=== PROBLEM STATEMENT ===
Take every line from the listing below that contains "resolution".

=== DATA FOR REVIEW ===
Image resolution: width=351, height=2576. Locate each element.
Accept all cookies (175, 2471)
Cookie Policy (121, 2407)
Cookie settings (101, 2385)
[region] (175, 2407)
---
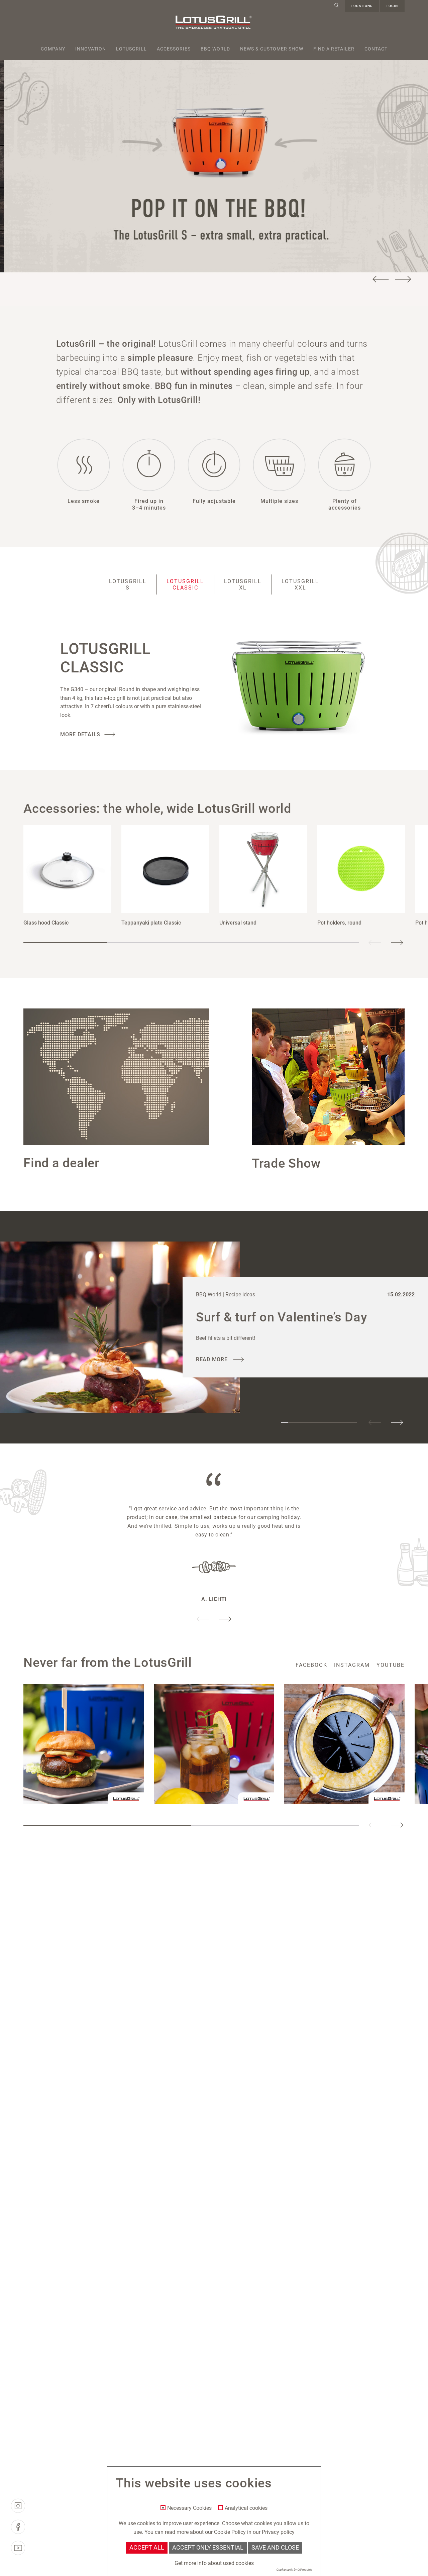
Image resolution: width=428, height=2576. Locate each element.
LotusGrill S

=== SOLUTION FOR THIS PROBLEM ===
Image resolution: width=351, height=2576. Locate each element.
Image resolution: width=428, height=2576. Locate each element.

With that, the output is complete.